= EXTRACTED RECORDS =
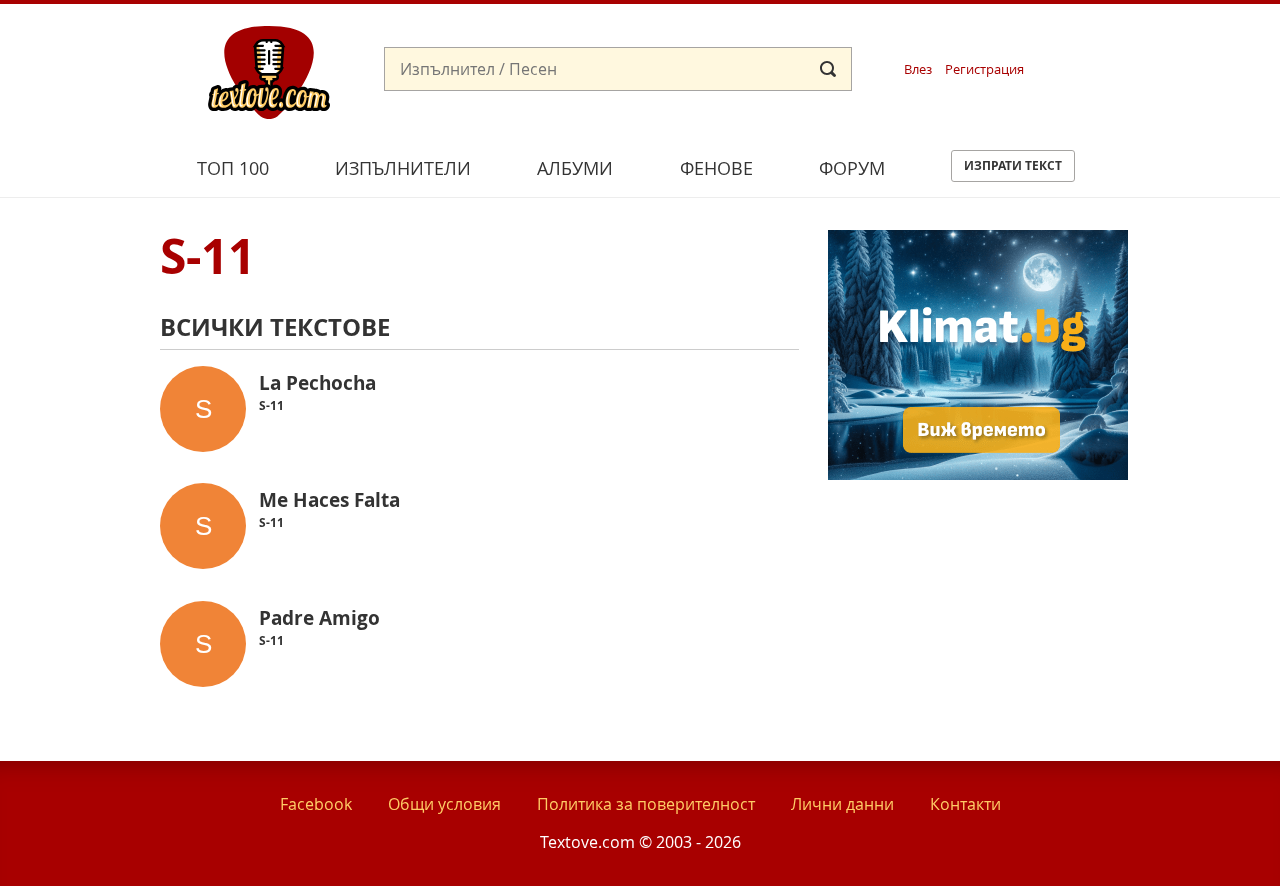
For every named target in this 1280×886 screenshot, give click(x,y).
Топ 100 (233, 168)
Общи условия (444, 804)
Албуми (575, 168)
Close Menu (1083, 36)
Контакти (965, 804)
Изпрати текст (1013, 165)
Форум (852, 168)
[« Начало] (269, 71)
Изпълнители (403, 168)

= THE PROBLEM =
Take the line containing "Close Menu (1083, 36)" and every line after it up to the last line of the listing, and output them exactly, with nothing else.

= EXERCISE OUTPUT =
Close Menu (1083, 36)
Контакти (965, 804)
Изпрати текст (1013, 165)
Форум (852, 168)
[« Начало] (269, 71)
Изпълнители (403, 168)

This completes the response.